# [Assigned task]
Once you find the line below that has "Task: Click the", output it and every line after it exactly, stopping after the line that has "You are a computer-use agent. Screen", with no pictures.

Start of Data shown

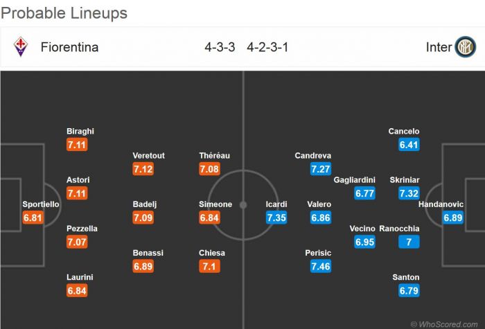Select Veretout's 7.12 rating badge

[143, 169]
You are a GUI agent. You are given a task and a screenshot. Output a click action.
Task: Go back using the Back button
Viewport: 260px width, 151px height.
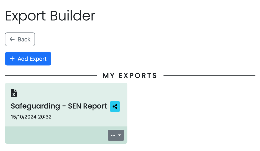(20, 39)
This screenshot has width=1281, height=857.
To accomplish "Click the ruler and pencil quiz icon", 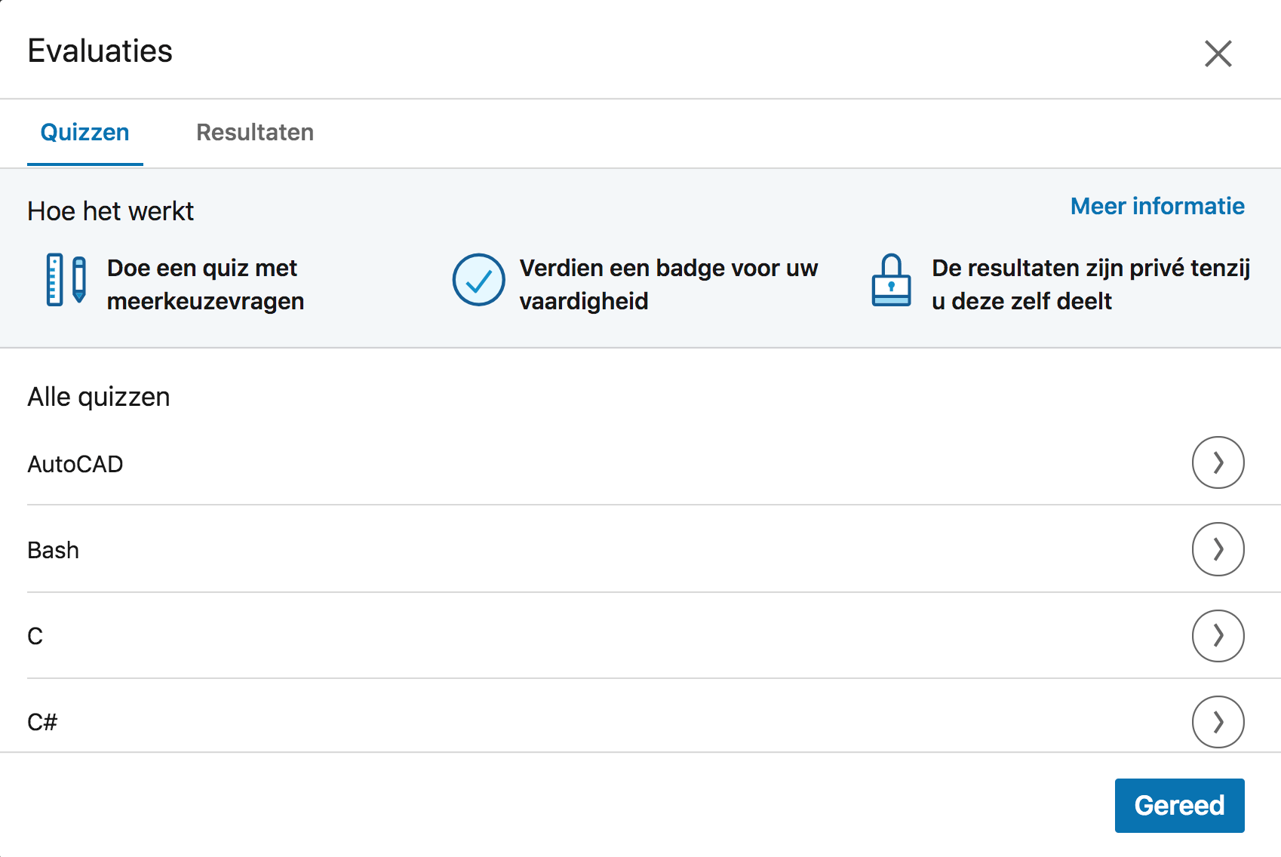I will pyautogui.click(x=66, y=280).
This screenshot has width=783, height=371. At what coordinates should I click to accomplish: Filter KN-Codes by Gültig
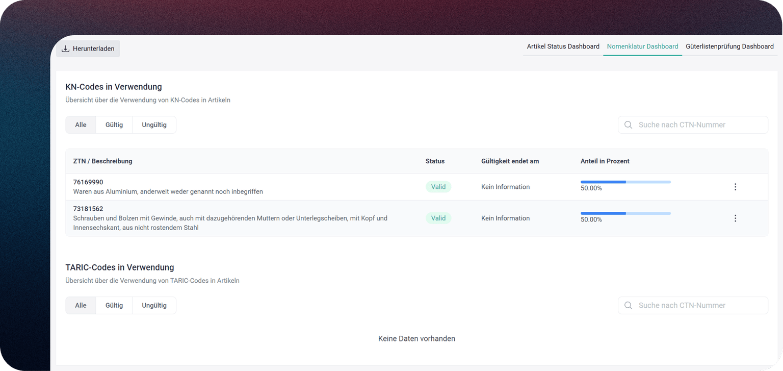[x=114, y=125]
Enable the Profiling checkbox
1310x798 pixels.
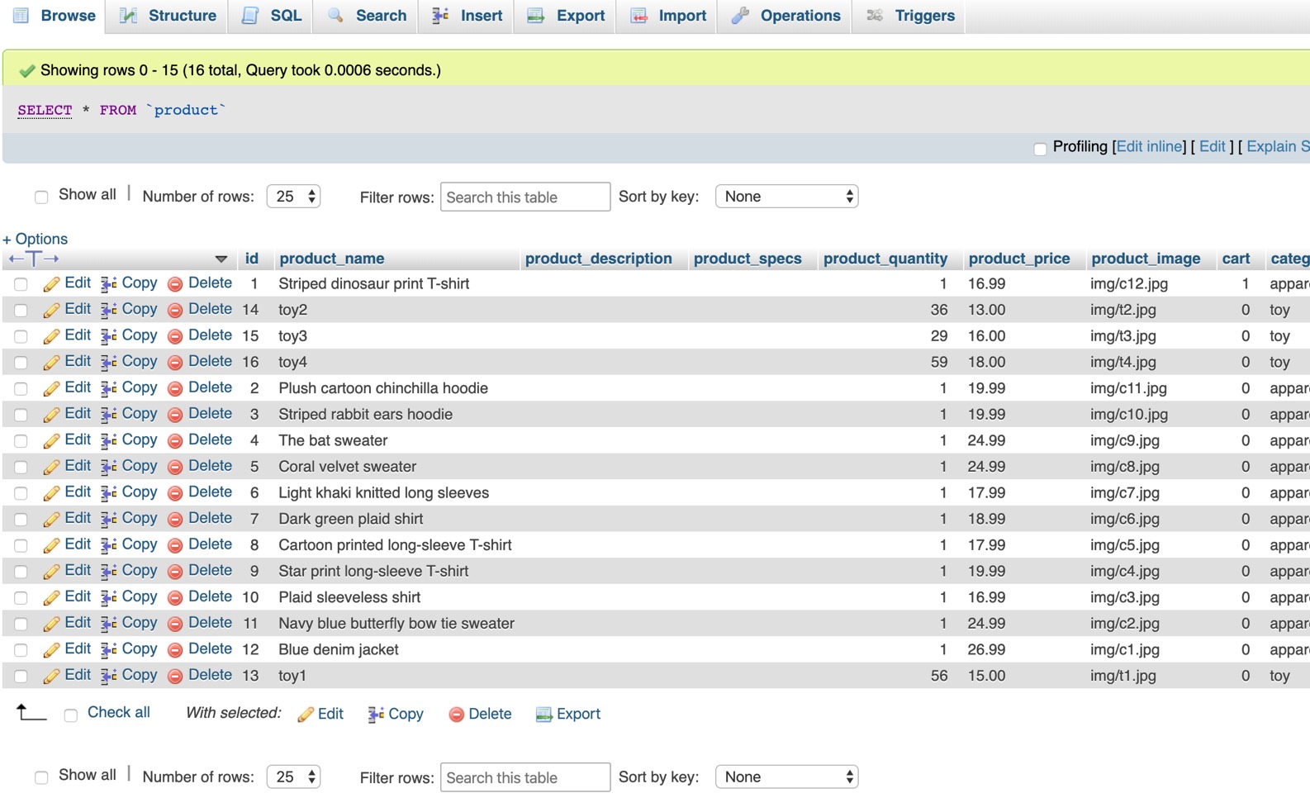click(x=1040, y=149)
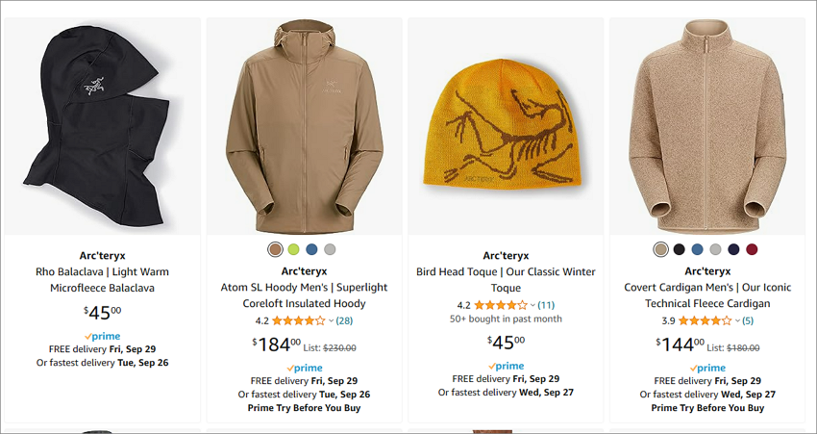The height and width of the screenshot is (434, 817).
Task: Open the Covert Cardigan Men's title link
Action: pos(707,295)
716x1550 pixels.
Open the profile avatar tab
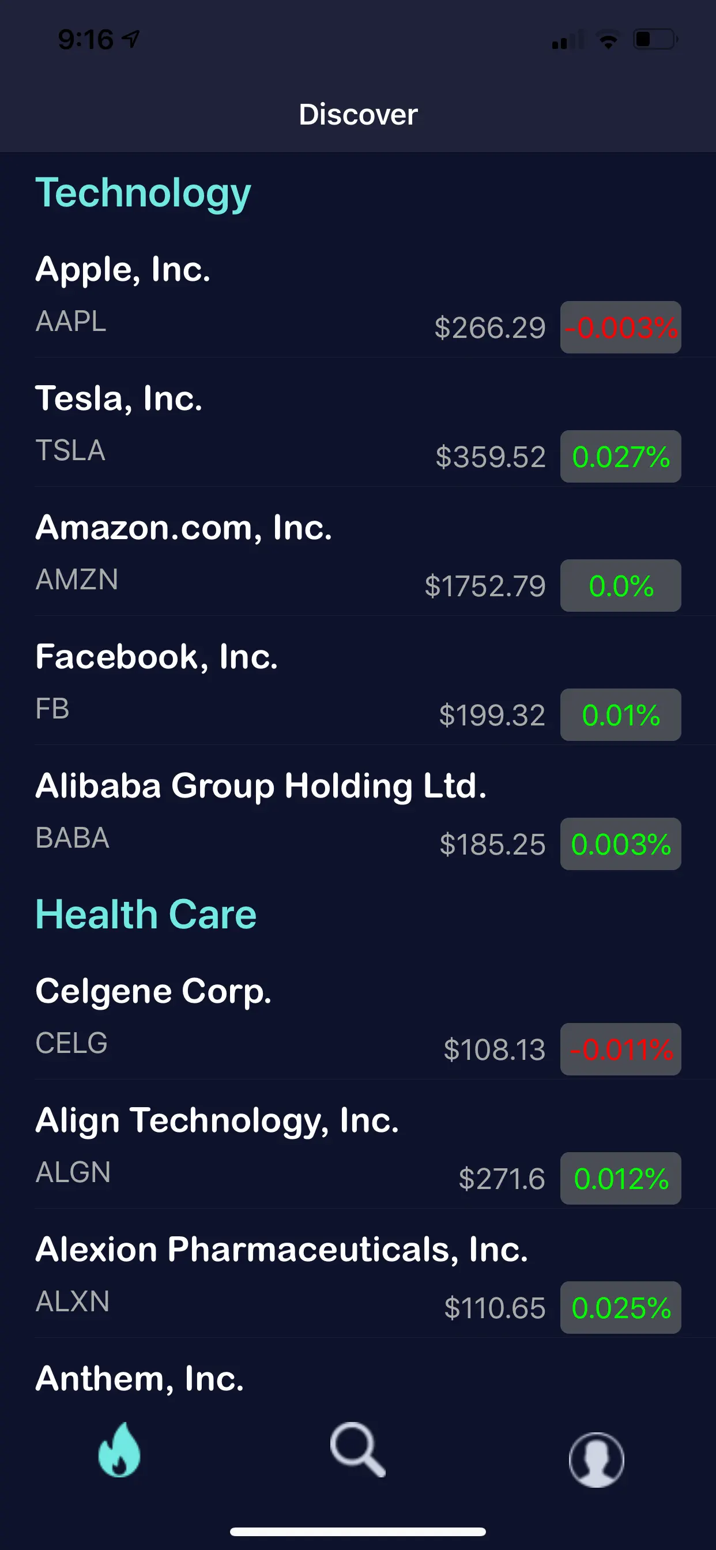596,1459
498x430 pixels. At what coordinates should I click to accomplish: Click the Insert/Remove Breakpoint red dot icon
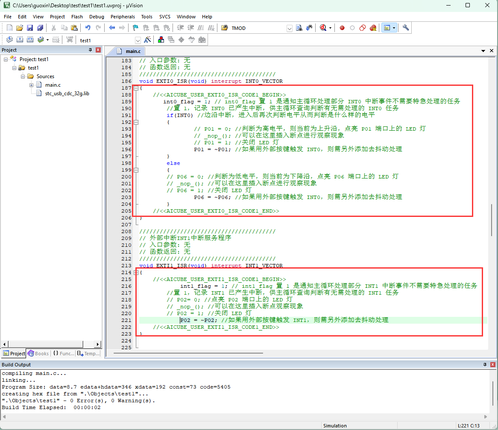(342, 28)
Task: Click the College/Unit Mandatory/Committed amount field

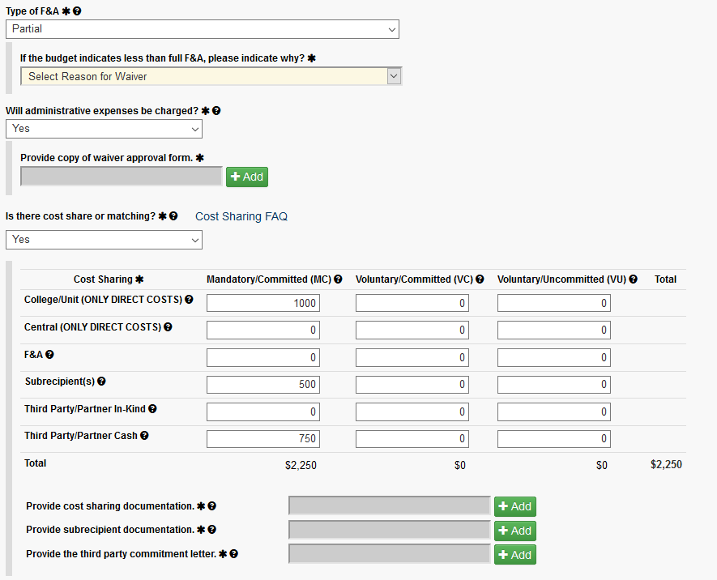Action: 262,302
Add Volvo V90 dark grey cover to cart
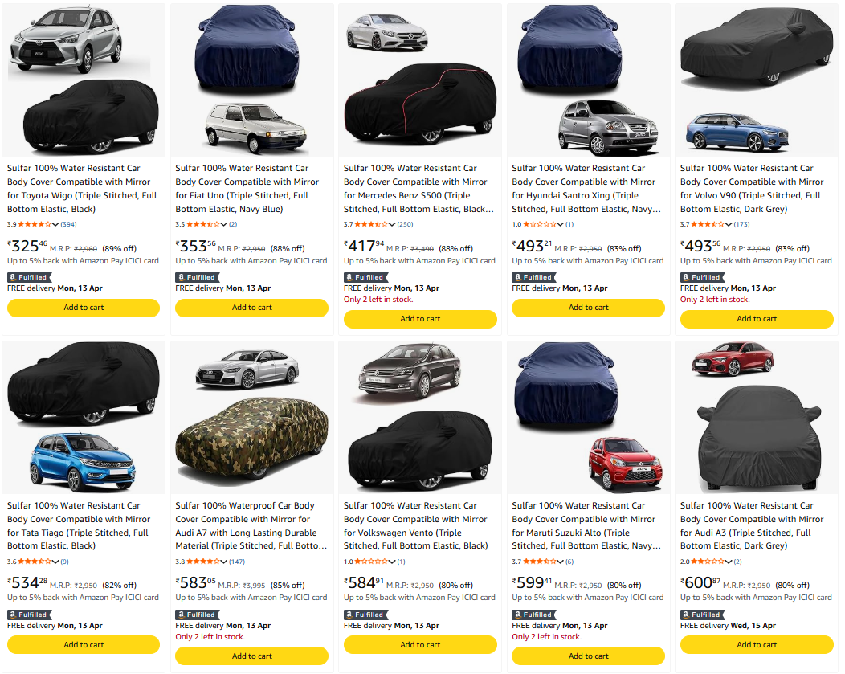The height and width of the screenshot is (674, 845). point(757,319)
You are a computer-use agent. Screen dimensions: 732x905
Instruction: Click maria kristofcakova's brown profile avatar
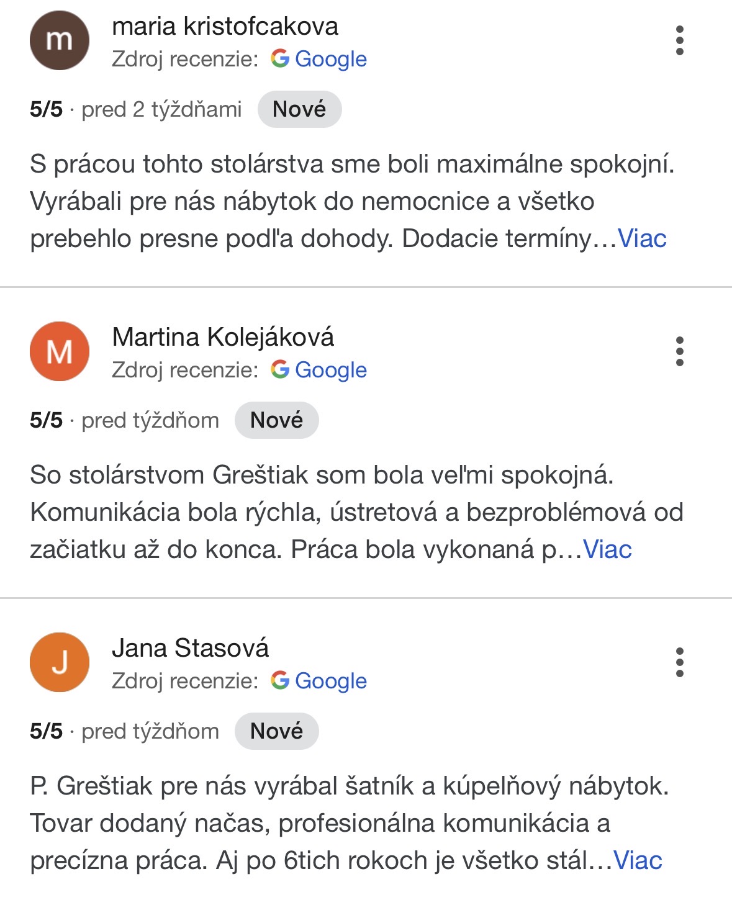pyautogui.click(x=60, y=40)
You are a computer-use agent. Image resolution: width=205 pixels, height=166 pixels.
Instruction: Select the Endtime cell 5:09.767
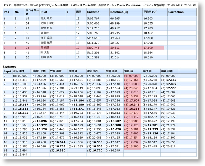[93, 19]
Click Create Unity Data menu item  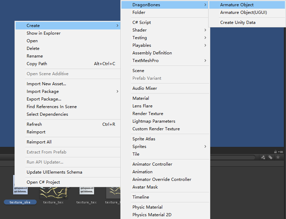pyautogui.click(x=238, y=23)
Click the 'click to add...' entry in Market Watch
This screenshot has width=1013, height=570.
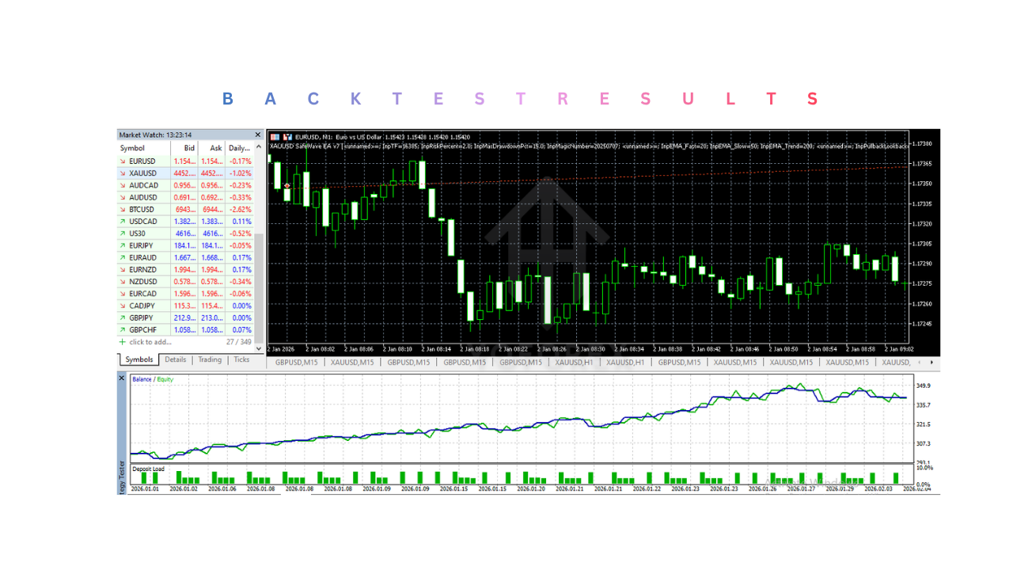click(x=150, y=342)
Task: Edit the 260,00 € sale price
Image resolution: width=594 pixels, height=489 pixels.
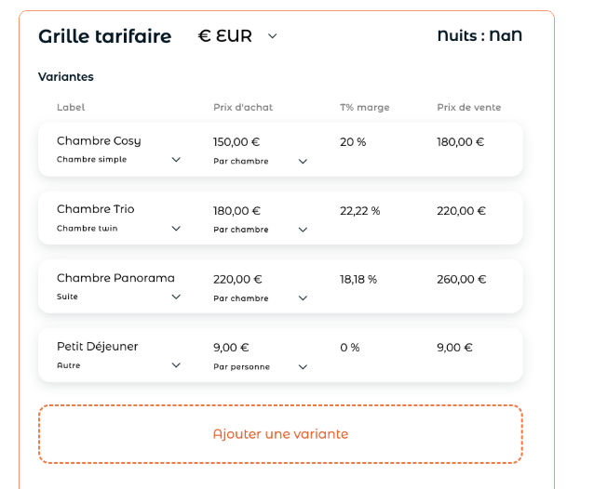Action: [x=462, y=280]
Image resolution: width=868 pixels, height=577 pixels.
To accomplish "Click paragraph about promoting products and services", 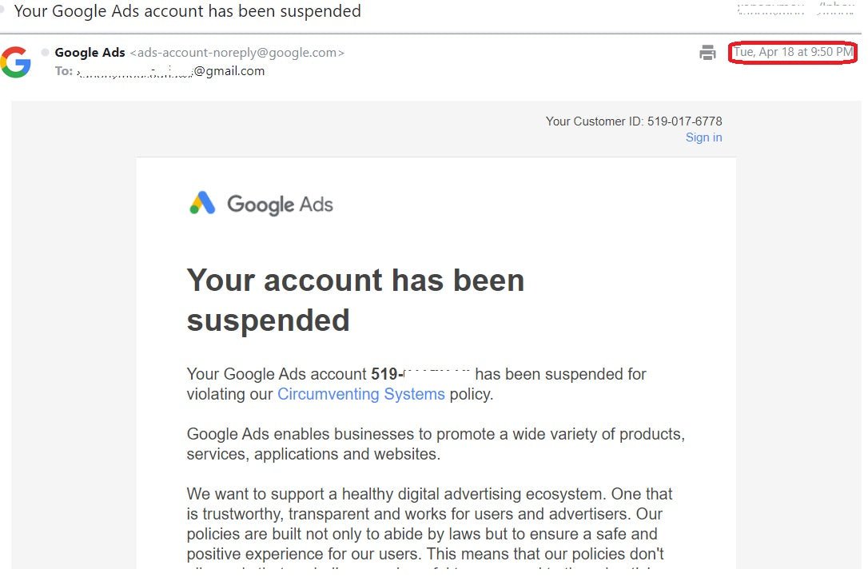I will click(436, 444).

End of Data shown

# [Answer to the problem]
Task: Click the College/Unit Mandatory/Committed amount field

Action: 262,302
Add Volvo V90 dark grey cover to cart
The height and width of the screenshot is (674, 845). point(757,319)
You are a computer-use agent. Screen dimensions: 732x905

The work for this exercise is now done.